[THE INPUT]
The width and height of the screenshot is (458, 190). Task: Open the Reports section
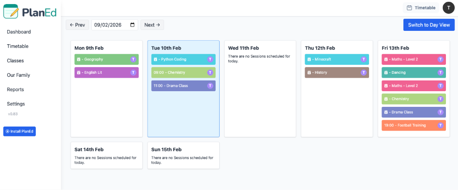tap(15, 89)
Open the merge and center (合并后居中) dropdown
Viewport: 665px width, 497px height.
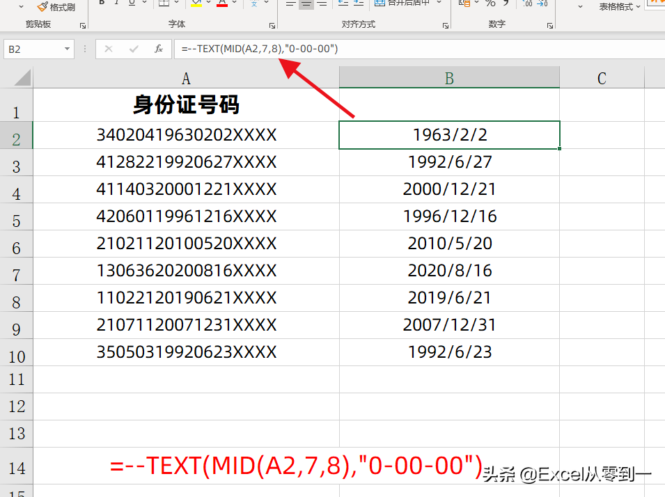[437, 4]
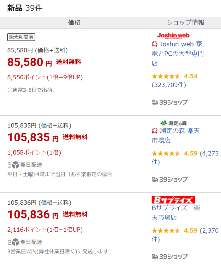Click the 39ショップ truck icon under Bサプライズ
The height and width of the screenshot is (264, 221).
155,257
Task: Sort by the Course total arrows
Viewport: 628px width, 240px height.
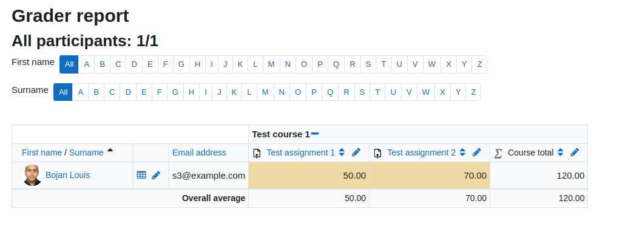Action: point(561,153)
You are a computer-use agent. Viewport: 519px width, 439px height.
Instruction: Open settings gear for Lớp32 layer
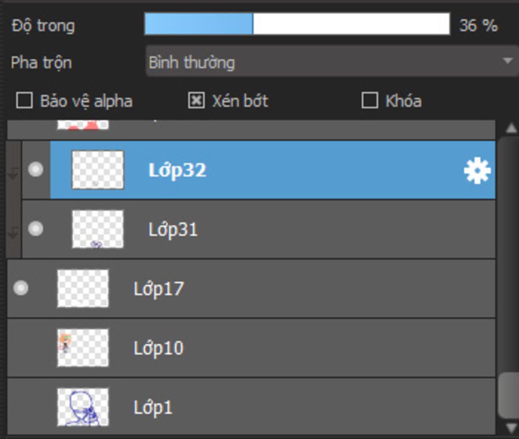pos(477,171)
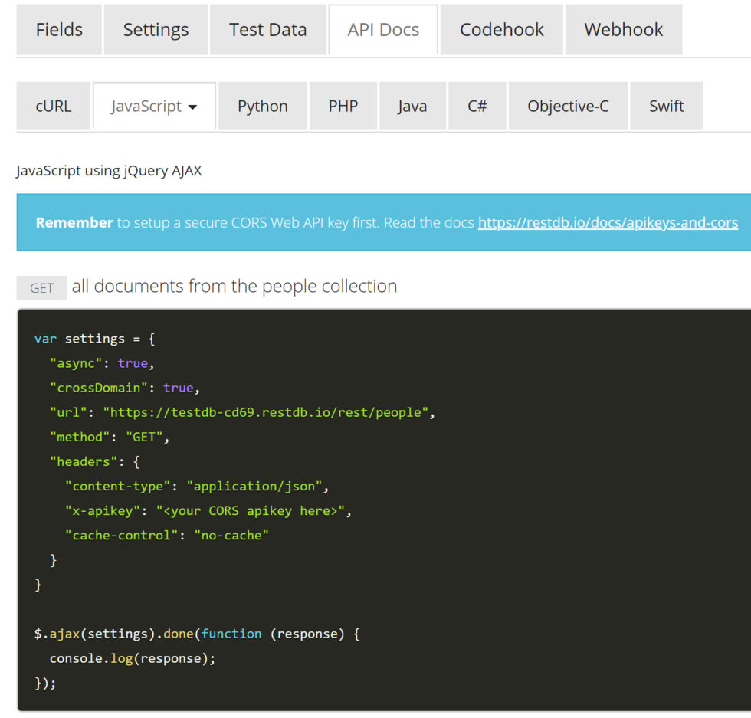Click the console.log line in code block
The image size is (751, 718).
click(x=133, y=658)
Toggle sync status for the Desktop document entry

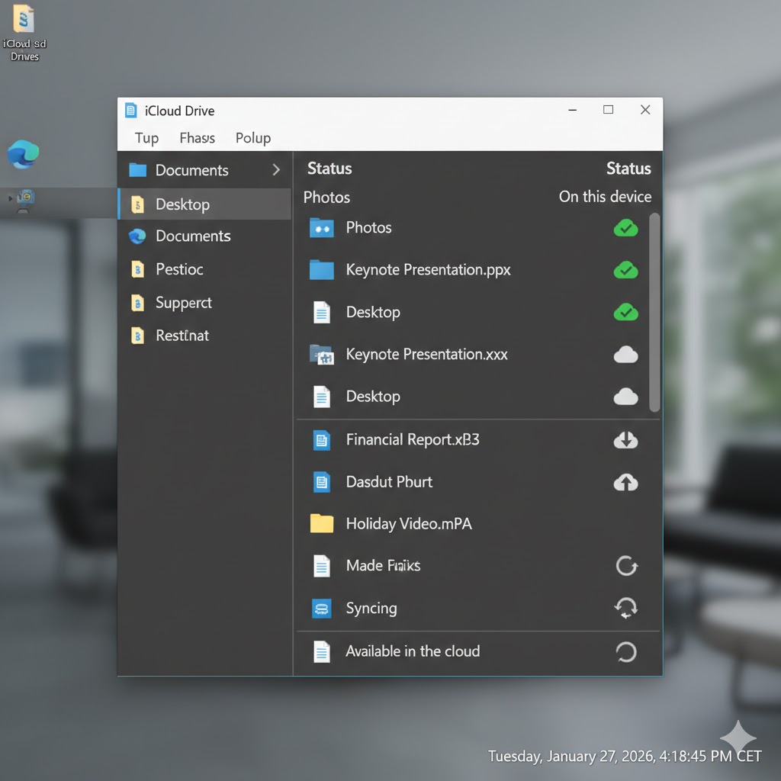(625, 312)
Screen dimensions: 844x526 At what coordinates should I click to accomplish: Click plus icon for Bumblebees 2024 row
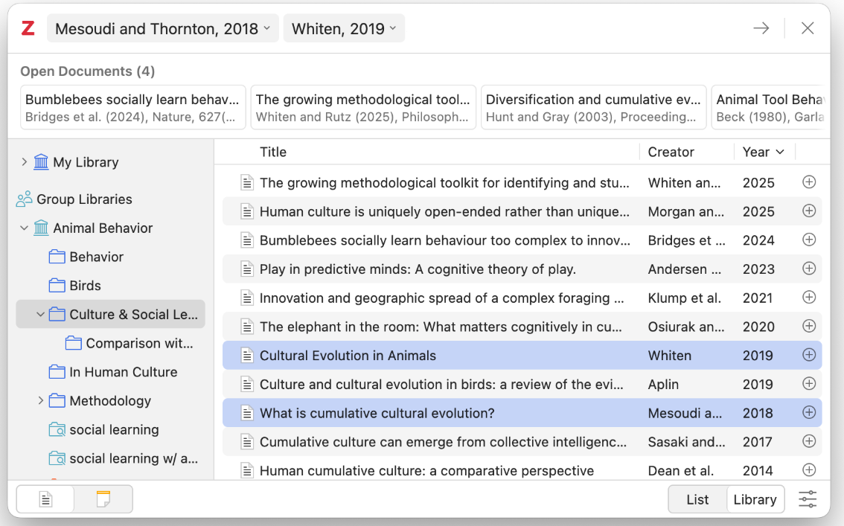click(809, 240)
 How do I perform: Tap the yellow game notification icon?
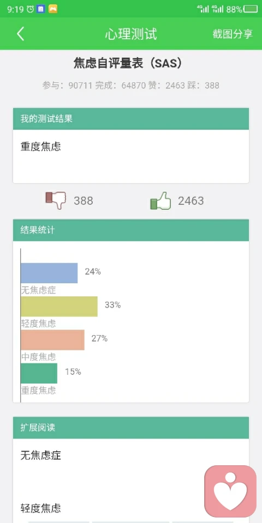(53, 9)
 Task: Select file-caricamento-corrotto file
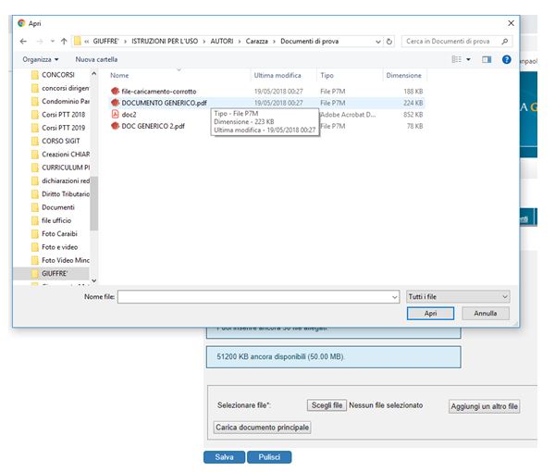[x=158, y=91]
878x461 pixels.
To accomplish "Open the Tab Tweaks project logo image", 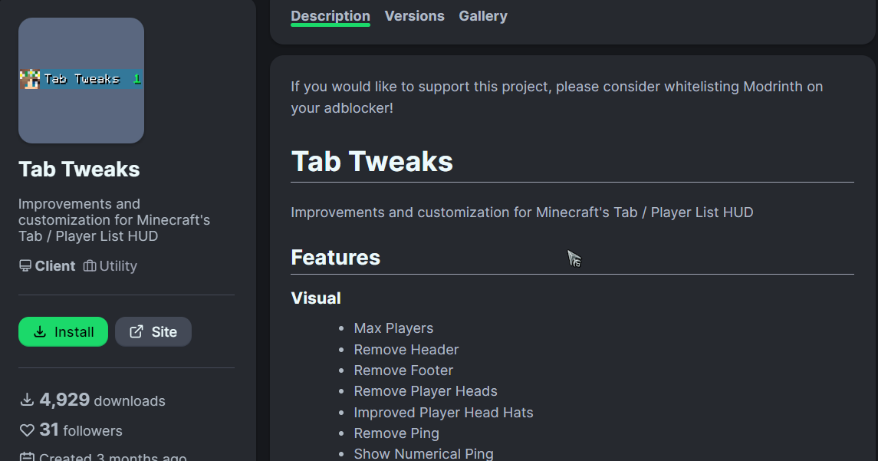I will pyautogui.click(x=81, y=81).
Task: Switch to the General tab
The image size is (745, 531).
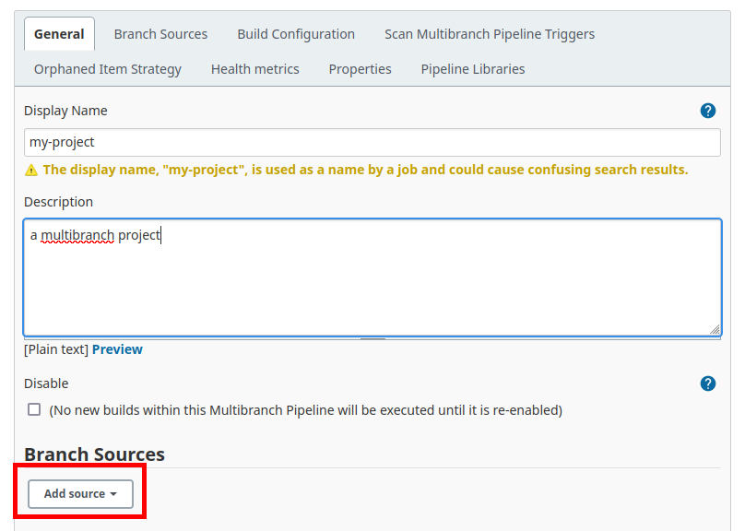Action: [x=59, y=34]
[/THE INPUT]
[THE INPUT]
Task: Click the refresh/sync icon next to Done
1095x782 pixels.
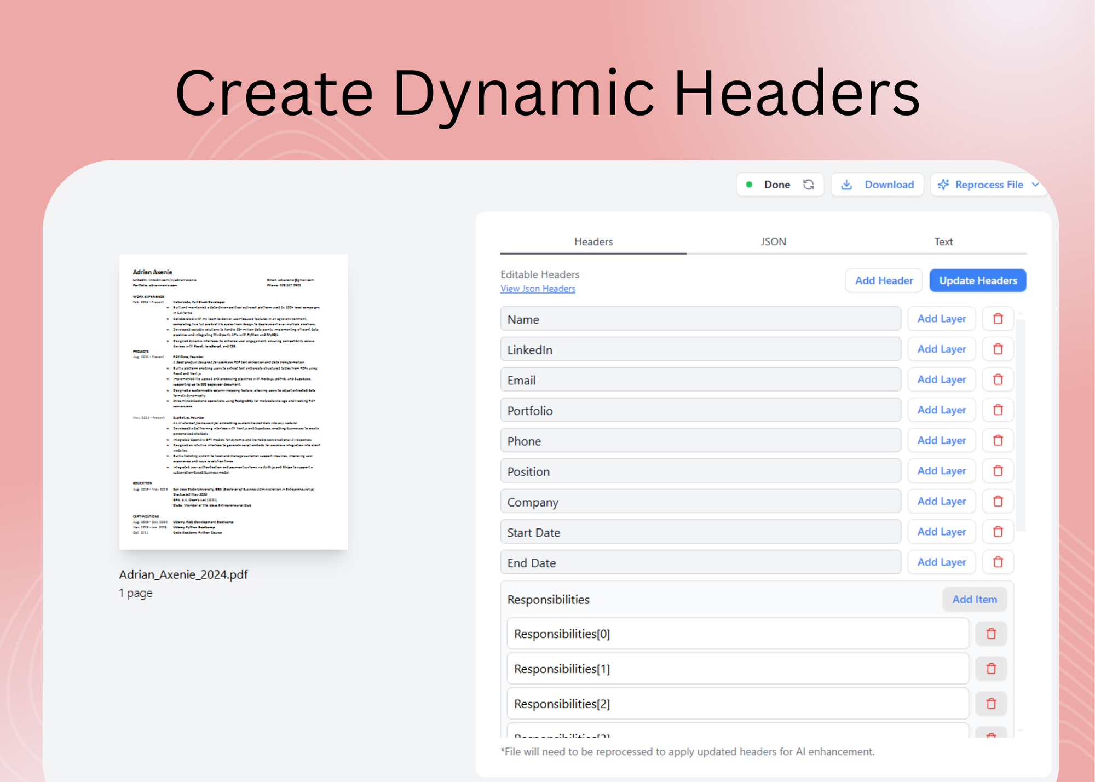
[/THE INPUT]
=== THE TASK ===
Copy out exactly the material that runs from the line with "The width and" to the line with "878x461 pixels.", ends included, and leave the pictures behind.

=== FINISHED EXERCISE ===
The width and height of the screenshot is (458, 190). Task: Open the Reports section
tap(15, 89)
Open the merge and center (合并后居中) dropdown
Viewport: 665px width, 497px height.
[437, 4]
Click the 39ショップ truck icon under Bサプライズ
The height and width of the screenshot is (264, 221).
155,257
Task: Sort by the Course total arrows
Viewport: 628px width, 240px height.
Action: point(561,153)
You are a computer-use agent. Viewport: 519px width, 439px height.
Instruction: Open settings gear for Lớp32 layer
pos(477,171)
Click the console.log line in code block
The image size is (751, 718).
click(x=133, y=658)
Toggle sync status for the Desktop document entry

(625, 312)
Screen dimensions: 844x526 At what coordinates should I click to accomplish: Click plus icon for Bumblebees 2024 row
click(809, 240)
 How do I perform: Tap the yellow game notification icon?
(53, 9)
 Task: Select file-caricamento-corrotto file
[x=158, y=91]
878x461 pixels.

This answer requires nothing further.